TASK PROMPT: Can you turn the items below into a JSON list of strings, with one string per line, blank lines dropped, and the pictures left out?

Stored items from a collection:
════════

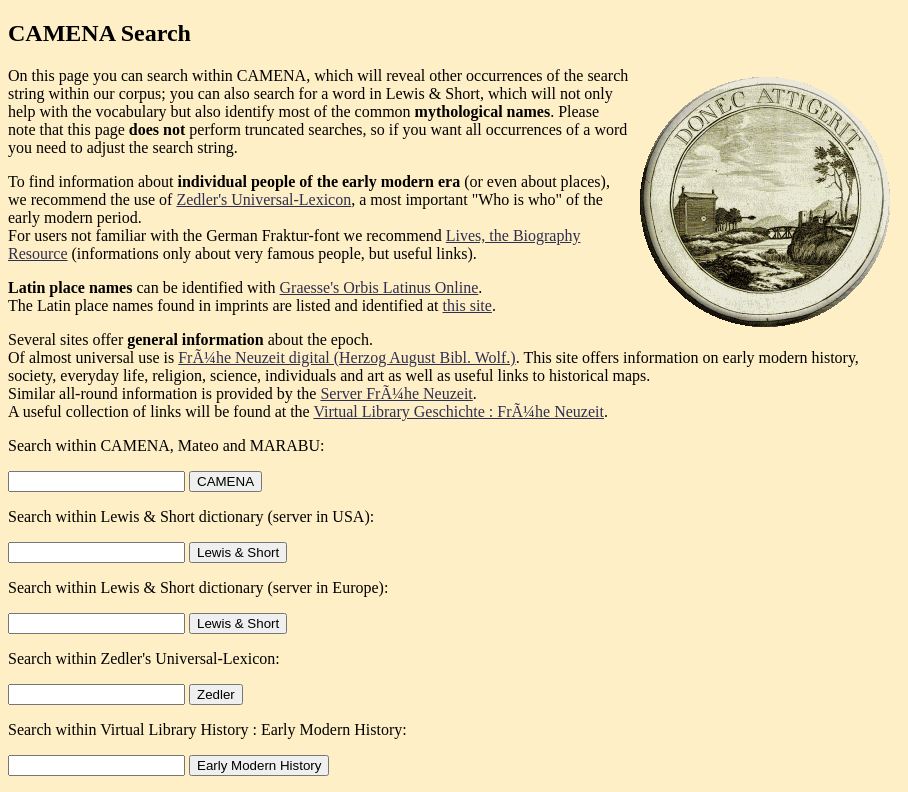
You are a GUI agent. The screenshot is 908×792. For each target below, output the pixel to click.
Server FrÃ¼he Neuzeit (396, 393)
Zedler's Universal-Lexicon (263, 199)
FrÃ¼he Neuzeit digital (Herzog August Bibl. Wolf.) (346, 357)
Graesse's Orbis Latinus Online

════════

ANSWER TO THIS EXERCISE:
[
  "You are a GUI agent. The screenshot is 908×792. For each target below, output the pixel to click.",
  "Server FrÃ¼he Neuzeit (396, 393)",
  "Zedler's Universal-Lexicon (263, 199)",
  "FrÃ¼he Neuzeit digital (Herzog August Bibl. Wolf.) (346, 357)",
  "Graesse's Orbis Latinus Online"
]